TINAMBUNAN, Edison R. L. Elijah accoding to the Fathers of the Church. In: Carmelus. Roma, v. 49, fasc. 1, p. 85-116, 2002.




[1] Bacharel e Licenciado em Filosofia pela UFPR, acadêmico do curso de Comunicação da UTFPR. Endereço eletrônico: frei_tiago@hotmail.com. Artigo apresentado em 27 e Agosto, no I Simpósio Nacional de Teologia Oriental, promovido pela FASBAM em Curitiba –PR.
[2] CHALMERS lembra-nos que os dois Livros dos Reis na Bíblia Hebraica formam uma unidade, estes só foram separados com a Septuaginta a edição grega da Bíblia composta pelos sábios de Alexandria no séc. III a.C. (Cf. CHALMERS, 2008, p. 15)
[3] O profeta em Israel era o homem chamado a falar em nome de Deus, um navi, “palavra navi entrou em uso no tempo de Samuel como sinônimo de homem de Deus e vidente” (SELTZER, 1990, p. 68). Elias é chamado de homem de Deus em 1º Reis 17,18; 18;24; 2º Reis 1,9; 1,10; 1,11; 1,12; 1,13.Porém, a partir da monarquia o profeta ganha ainda uma função política a qual muitas vezes implica em contestar o poder do Rei, como no caso de Natan ao repudiar o adultério de Davi. As contestações de Elias aparecem em suas muitas denúncias a Acab.
[4] Em Malaquias 3, 23-24: “Eis que vou enviar-vos Elias. O profeta, antes que venha o dia do Senhor, o grande e terrível dia. Ele reconduzirá o coração dos pais para os filhos e o coração dos filhos para os pais, a fim de que eu não venha para ferir a terra com o interdito”.
[5] Que influenciaria as comunidades cristãs nascentes, legando ao cânon do Novo Testamento o Livro do Apocalipse.
[6] A Mishnah (repetição ou doutrina) é a Segunda Lei. Foi copiada na Palestina, em hebraico por 148 por mestres-escribas – os Tanaim (professores da Midhnah). Trata-se de um código lentamente desenvolvido, que levou quase cinco séculos e meio desde a era dos escribas até sua redação final, por Judá há-Nasi, no séc. III da Era Cristã” (AUSUBEL, 1989, p. 5).
[7] O Talmud é a compilação da lei oral dos Judeus (Mishnah) com comentários rabínicos (Gemara) que a suplementa – em distinção às Escrituras ou leis escritas. Sendo escrito em duas redações principais: a palestina que data do Século IV e babilônica do século VI. Quanto às referências feitas a Elias no Talmud Cf.

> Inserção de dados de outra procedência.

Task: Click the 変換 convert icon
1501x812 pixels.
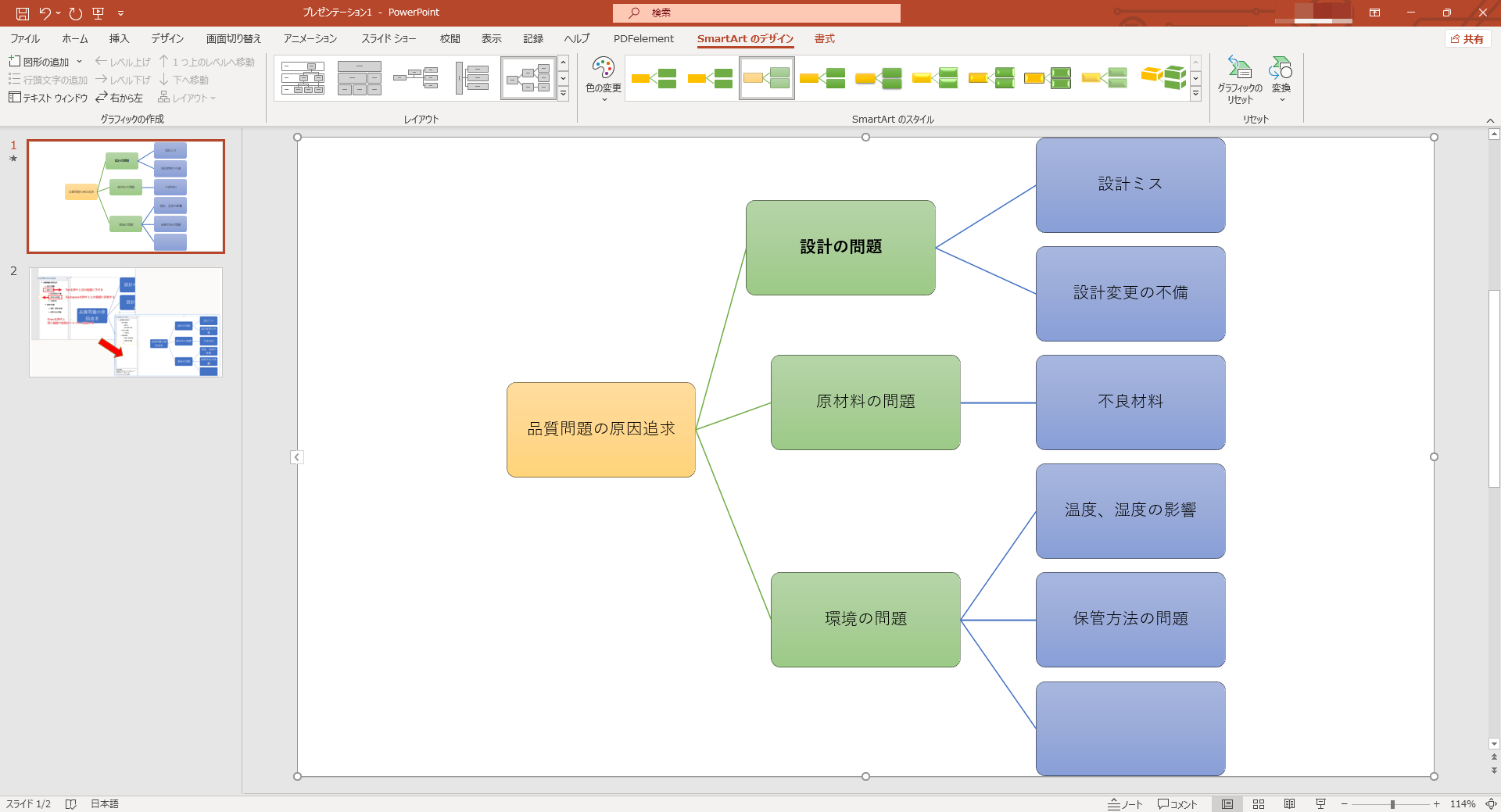Action: click(1281, 78)
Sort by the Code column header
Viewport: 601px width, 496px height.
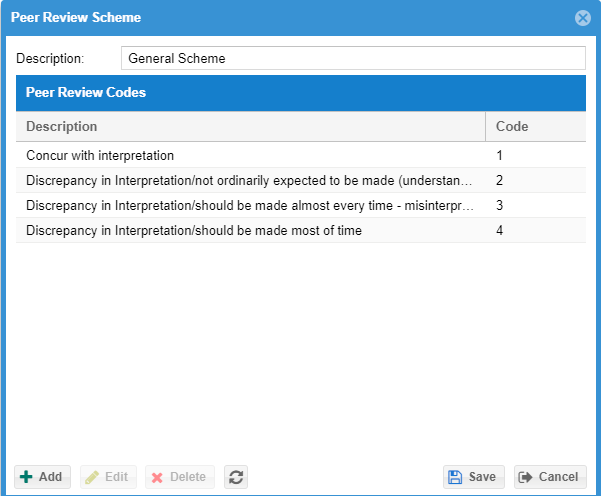(x=535, y=126)
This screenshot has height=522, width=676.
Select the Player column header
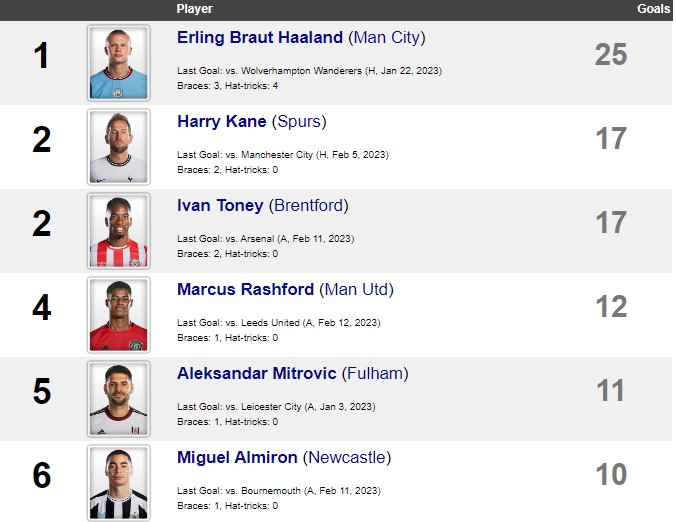[x=194, y=9]
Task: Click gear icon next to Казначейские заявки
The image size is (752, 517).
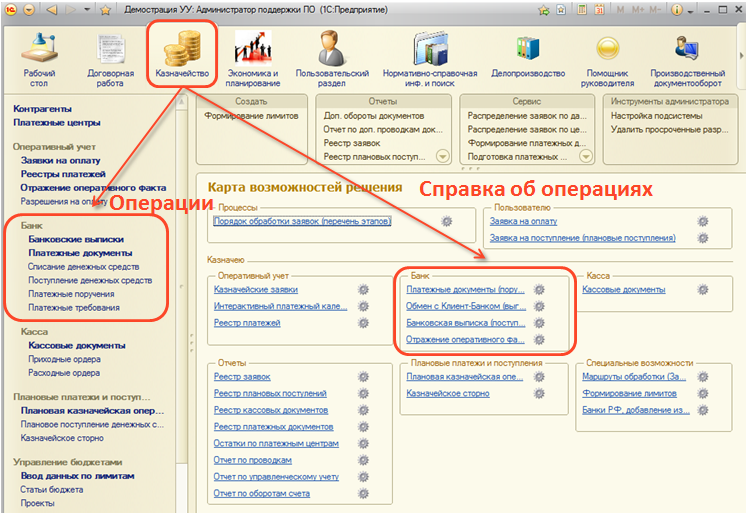Action: click(366, 290)
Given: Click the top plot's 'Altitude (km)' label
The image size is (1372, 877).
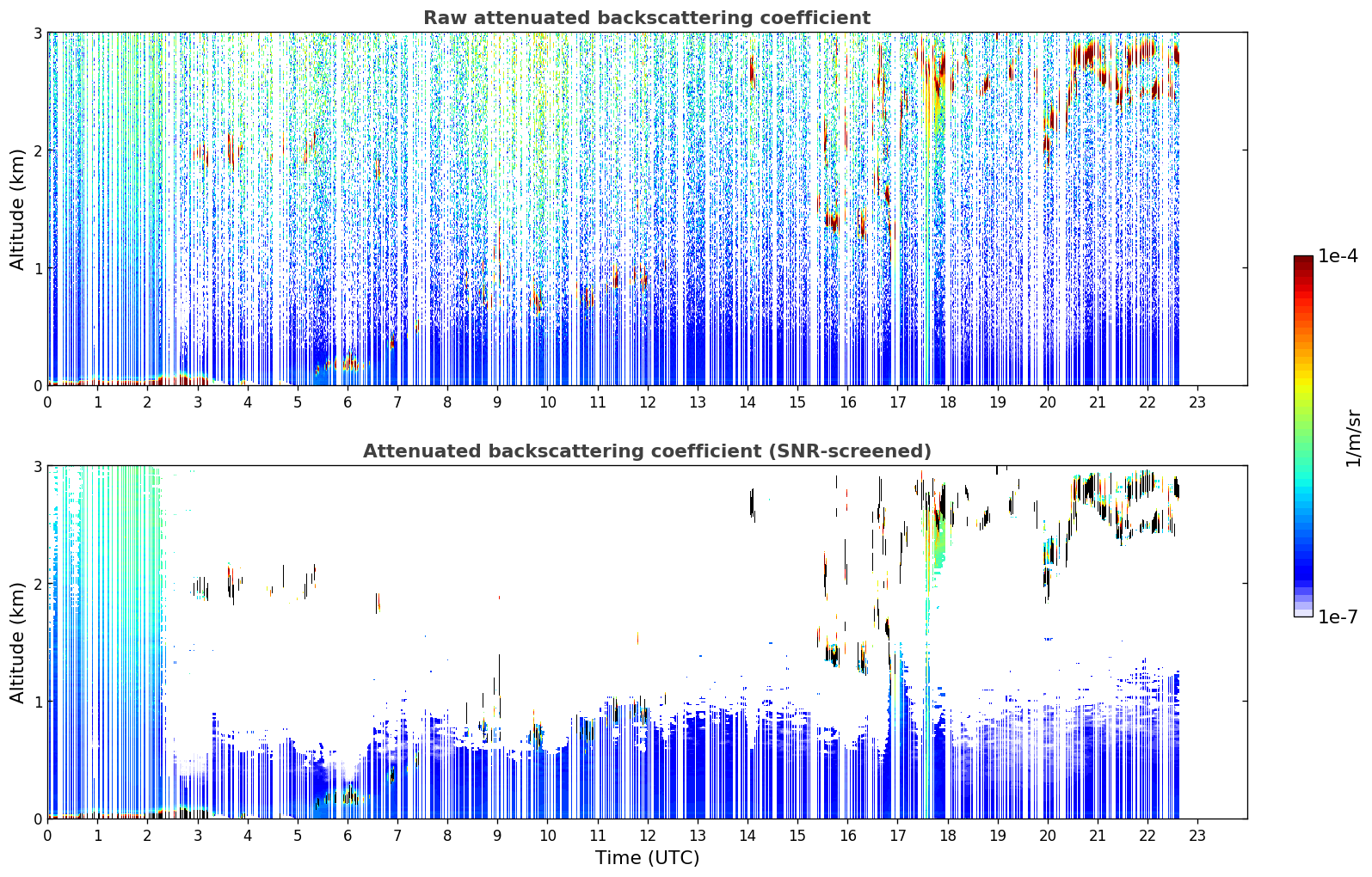Looking at the screenshot, I should 17,209.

STEINSALTZ, 1989, P 289,300,303)
[8] M. Buber define a Midrash como “um gênero literário pós-talmutico, dedicado à interpretação homilética das Escrituras, rico de lendas, parábolas, metáforas e máximas de sabedoria” (BUBER, 1992, p.21)

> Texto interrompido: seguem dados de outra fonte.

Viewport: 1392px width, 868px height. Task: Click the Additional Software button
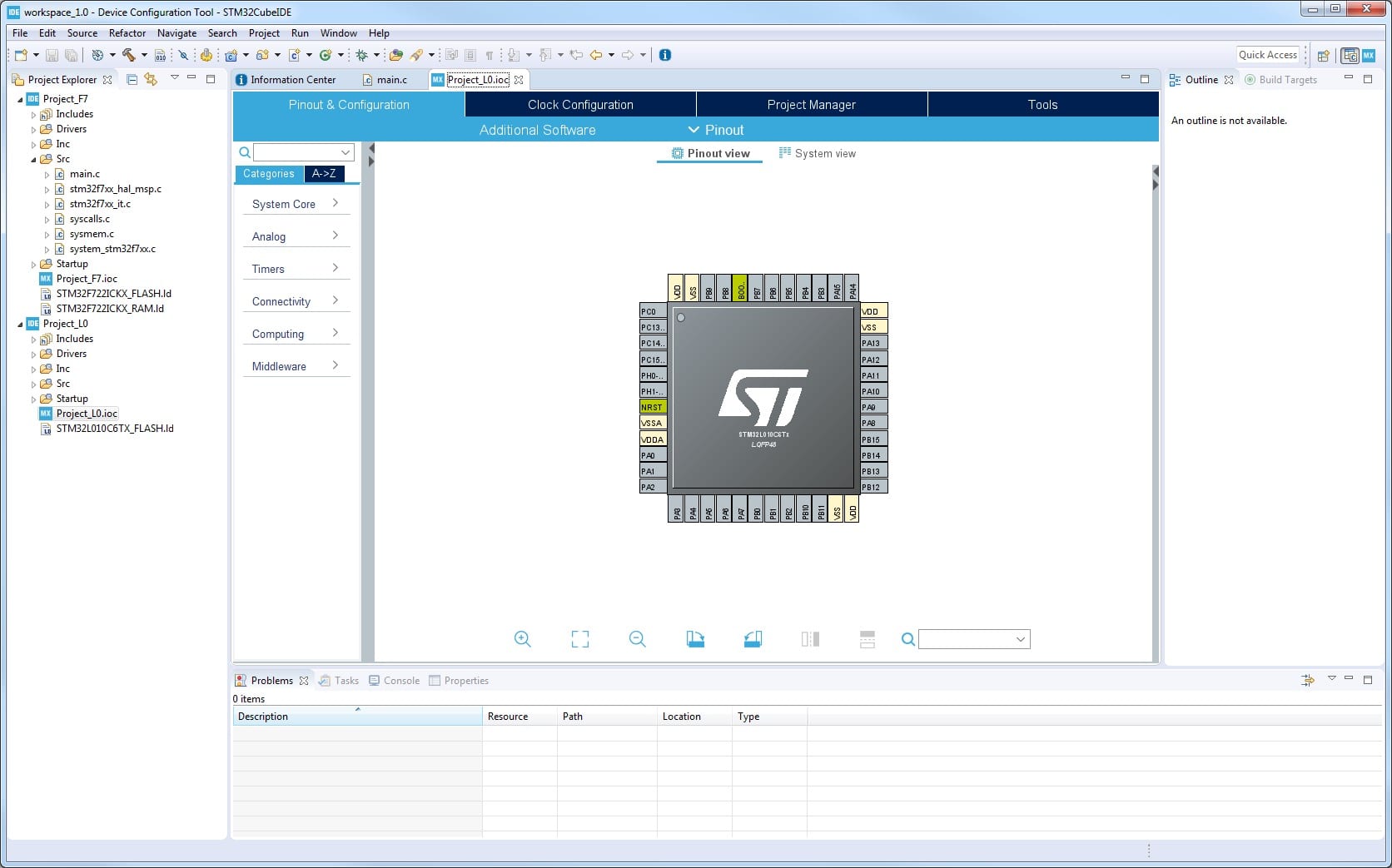click(537, 130)
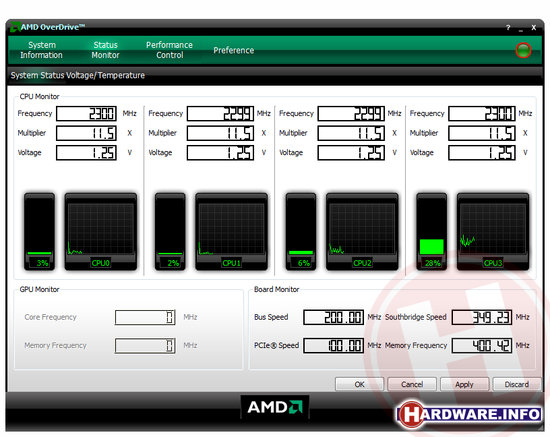The height and width of the screenshot is (437, 550).
Task: Click the green status indicator light
Action: coord(523,50)
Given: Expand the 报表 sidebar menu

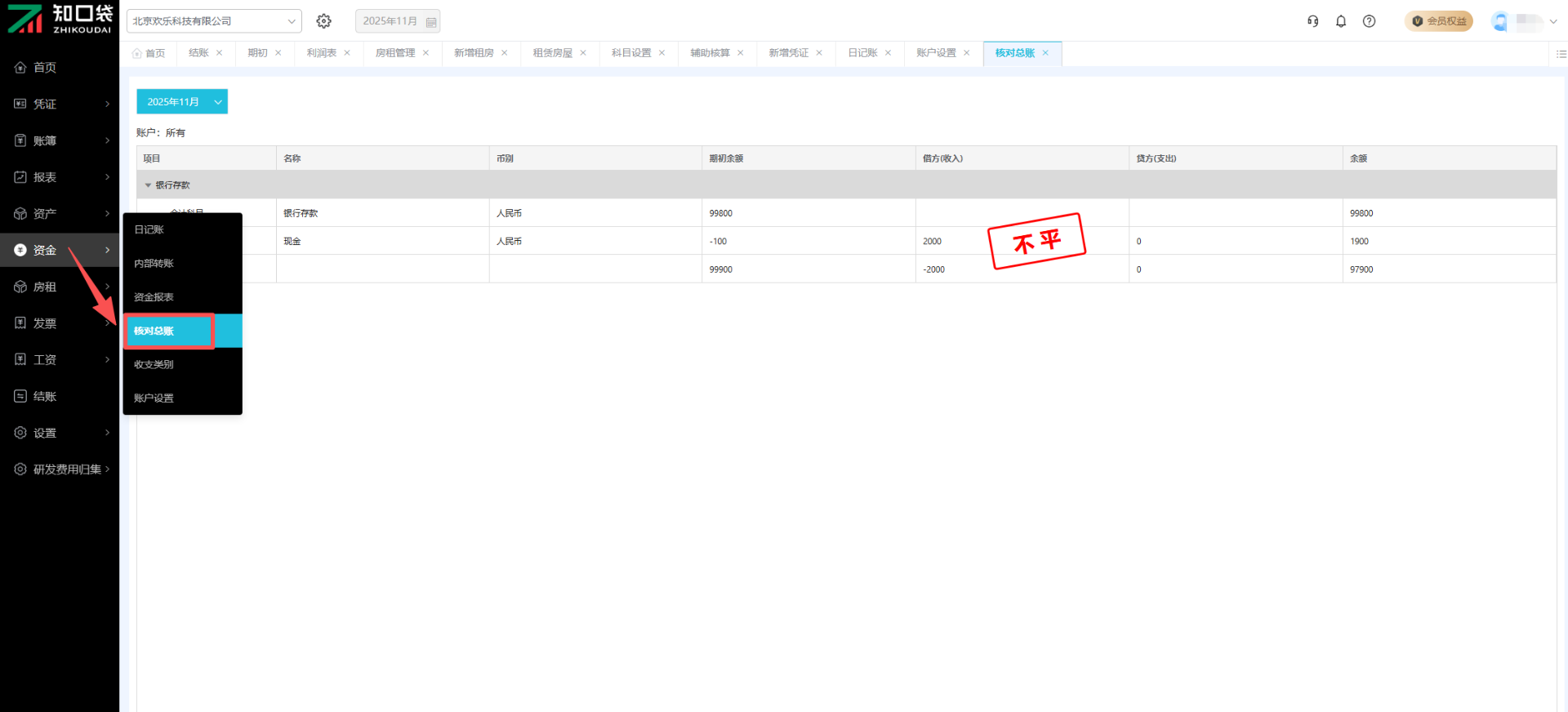Looking at the screenshot, I should (60, 177).
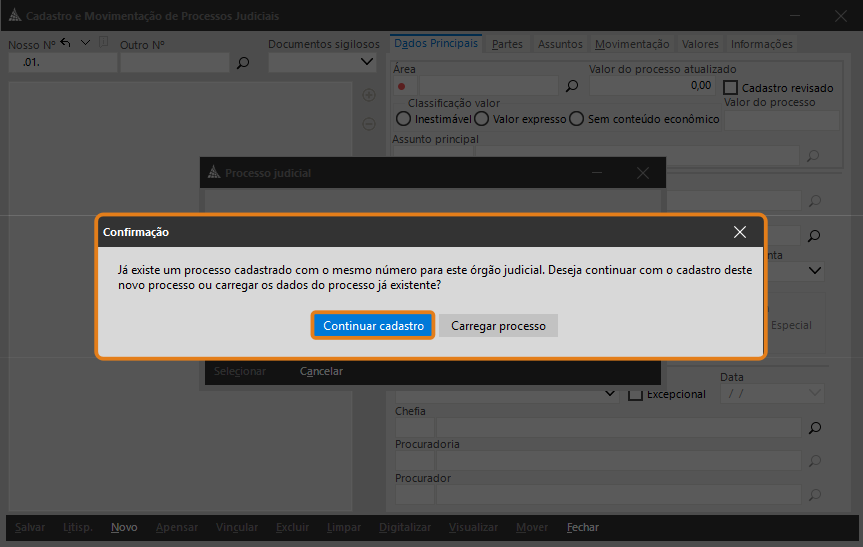The image size is (863, 547).
Task: Expand the chevron dropdown beside Nosso Nº
Action: pyautogui.click(x=85, y=42)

[9] O próprio livro da Zohar (séc. XII) é em algumas interpretações revelação do profeta Elias (SALTZER, 1989, p.464)
[10] A razão da presença de Elias nas circuncisões parte de sua identificação com Anjo da Aliança que aparece em Malaquias.
[11] Outras referências à presença de Elias nas cerimonias religiosas judaicas podem ser encontradas em: O PROFETA ELIAHU, Revista Marashá, Nº 34 Setembro de 2001. COHEN, Jeffrey M. PHINEHAS, ELIJAH & CIRCUMCISION, Disponível em: http://jbq.jewishbible.org/assets/Uploads/411/jbq411pinchascohen.pdf acessado em: 29 abr. 2013.

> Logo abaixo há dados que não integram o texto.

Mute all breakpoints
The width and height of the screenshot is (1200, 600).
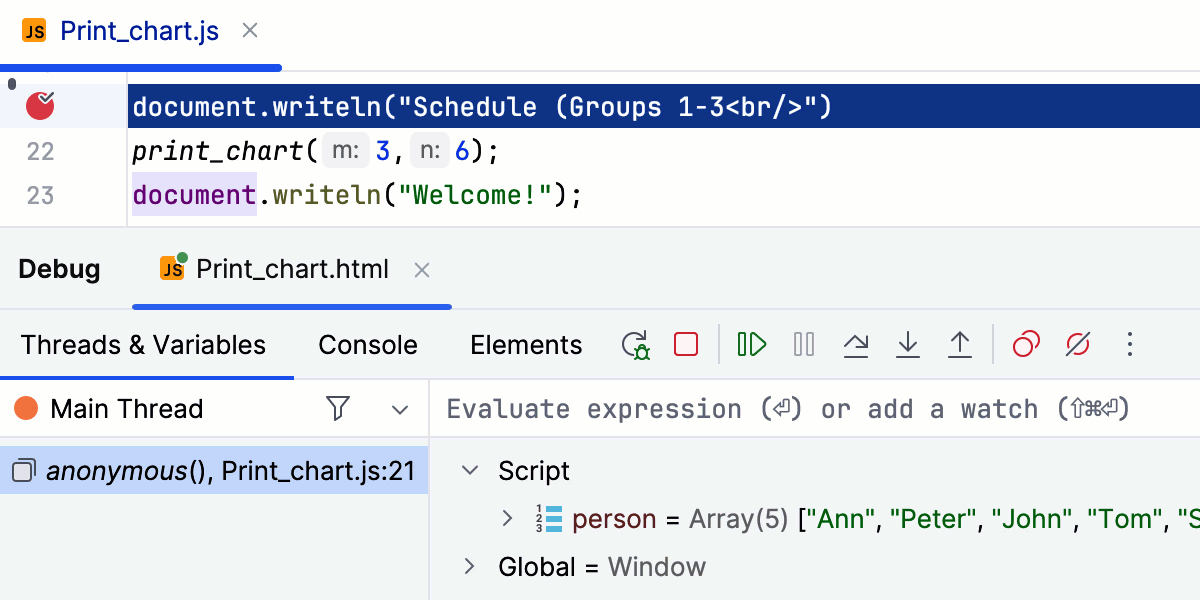click(x=1078, y=344)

[12] Joseph Ratzinger se refere a expectativa entre o judeus do martírio de Elias: Jesus “alude certamente também, tendo como referencia a Escritura, as tradições vigentes que previam o martírio de Elias: Elias era considerado “o único que na perseguição tinha escapado ao martírio; mas no seu regresso... devia também sofrer a morte” (RATZINGER, 2007, p. 266)
[13] As referências sobre a figura de Elias nas obras dos padres da Igreja nos são dadas no artigo: TINAMBUNAN, Edison R. L. Elijah accoding to the Fathers of the Church. Carmelus. Roma, v. 49, fasc. 1, p. 85-116, 2002.
[14] Na liturgia da Igreja de Roma, apenas é concedido à Ordem do Carmo a celebração da liturgia de Santo Elias, no dia 20 de Julho.
[15] 1º Reis 18, 19; 2º Reis 2,8; 2,13-14.
[16] Isaias 49, 2; Efésio 6,7; Hebreus 4, 12.
[17] Uma interessante apresentação das hipóteses historiográficas sobre as origens da Ordem do Carmo nos é dada na obra: MULLINS, Patrick. St. Albert of Jerusalem and the roots of carmelite spirituality, Roma: Edizione Carmelitane, 2012.
[18] A liturgia do Santo Sepulcro embora de origem latina, possuía influencia oriental. Algo observado na celebração das festas dos santos do Antigo Testamento, algo incomum na Igreja Latina.